- Task item
Each entry in this listing needs to be written out again, word for word.
==================================================
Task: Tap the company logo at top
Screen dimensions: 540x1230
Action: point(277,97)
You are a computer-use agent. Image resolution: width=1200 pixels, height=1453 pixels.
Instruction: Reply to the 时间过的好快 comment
==================================================
- Exercise answer
Task: Tap the company logo at top
Screen dimensions: 540x1230
Action: point(277,97)
You are a computer-use agent. Image resolution: width=1200 pixels, height=1453 pixels.
Instruction: Reply to the 时间过的好快 comment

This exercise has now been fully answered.